Tratamento da Doença de Paget Isolada
Na Doença de Paget isolada, a quadrantectomia central é o tratamento de escolha. Este procedimento cirúrgico conservador remove o complexo aréolo-papilar (mamilo e aréola) juntamente com uma porção do tecido mamário subareolar.
Tratamento da Doença de Paget Associada a Carcinoma
Quando a DPM está associada a um carcinoma ductal in situ ou invasivo, a conduta terapêutica é primariamente ditada pelo estadiamento do tumor primário subjacente. As modalidades terapêuticas incluem:
- Cirurgia: A intervenção cirúrgica varia desde a mastectomia até técnicas de cirurgia conservadora da mama, como a quadrantectomia ou tumorectomia, com remoção do complexo aréolo-papilar.
- Radioterapia: É um componente crucial, especialmente após a cirurgia conservadora da mama, para erradicar quaisquer células cancerosas residuais.
- Quimioterapia: Pode ser indicada em situações de doença localmente avançada, presença de metástases à distância ou em casos com características tumorais específicas.
- Terapia Hormonal (Endócrina): É recomendada para tumores que expressam receptores hormonais positivos.
- Terapia Anti-HER2: Em tumores que apresentam superexpressão ou amplificação do gene HER2 (HER2-positivos).
Princípios da Cirurgia Conservadora e Linfonodos Axilares
A cirurgia conservadora da mama é uma modalidade oncológica segura dentro de critérios de indicação bem estabelecidos. Adicionalmente, o estadiamento axilar, realizado por meio de biópsia do linfonodo sentinela ou dissecção axilar, é imperativo para avaliar a extensão da doença e fornecer informações prognósticas relevantes.
Conclusão
A Doença de Paget da Mama (DPM) exige atenção e conhecimento especializado, sendo fundamental reconhecê-la como um adenocarcinoma com particularidades diagnósticas e terapêuticas importantes, e não apenas uma condição dermatológica benigna.

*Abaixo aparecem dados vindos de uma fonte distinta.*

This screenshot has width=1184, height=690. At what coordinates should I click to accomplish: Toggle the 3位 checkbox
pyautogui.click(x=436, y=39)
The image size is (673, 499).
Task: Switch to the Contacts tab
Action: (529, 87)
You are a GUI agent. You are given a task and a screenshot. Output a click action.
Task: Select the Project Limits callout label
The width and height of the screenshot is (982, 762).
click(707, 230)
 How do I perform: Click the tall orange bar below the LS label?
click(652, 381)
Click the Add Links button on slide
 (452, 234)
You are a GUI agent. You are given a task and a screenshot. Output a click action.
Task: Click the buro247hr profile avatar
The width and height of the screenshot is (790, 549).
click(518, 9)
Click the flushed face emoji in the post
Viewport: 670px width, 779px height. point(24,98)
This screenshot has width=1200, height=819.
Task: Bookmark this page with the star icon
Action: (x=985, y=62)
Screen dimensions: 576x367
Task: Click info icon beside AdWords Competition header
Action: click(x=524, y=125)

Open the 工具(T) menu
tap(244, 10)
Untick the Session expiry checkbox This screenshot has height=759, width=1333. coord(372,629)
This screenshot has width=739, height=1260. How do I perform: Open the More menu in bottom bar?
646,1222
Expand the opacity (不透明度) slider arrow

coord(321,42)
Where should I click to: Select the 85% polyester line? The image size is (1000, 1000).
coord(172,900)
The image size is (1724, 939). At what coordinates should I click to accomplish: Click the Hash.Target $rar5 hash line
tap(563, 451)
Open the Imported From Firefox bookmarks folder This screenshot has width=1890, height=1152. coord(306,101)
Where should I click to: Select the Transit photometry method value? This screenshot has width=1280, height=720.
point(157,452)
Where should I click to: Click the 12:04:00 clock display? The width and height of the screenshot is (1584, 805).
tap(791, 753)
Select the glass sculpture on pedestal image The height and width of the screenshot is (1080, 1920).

O diagnóstico definitivo da DPM baseia-se na biópsia da pele do mamilo. A investigação subsequente inclui exames de imagem como mamografia, ultrassonografia e ressonância magnética, essenciais para identificar a frequente associação com carcinomas subjacentes, visto que a DPM raramente surge isoladamente.
A forte correlação da DPM com outros cânceres de mama é um ponto central, impactando diretamente o estadiamento e a conduta terapêutica. A abordagem de tratamento é individualizada: para a DPM isolada (Tis), a quadrantectomia central é geralmente eficaz. Nos casos associados a carcinoma (a maioria), o tratamento alinha-se ao estadiamento do tumor primário, sendo a avaliação da axila parte integral do planejamento terapêutico.
Em suma, a compreensão integral da Doença de Paget da Mama é fundamental para a prática clínica, permitindo diagnosticar precocemente, estadiar corretamente e manejar de forma eficaz esta condição, contribuindo para um melhor prognóstico e cuidado da paciente.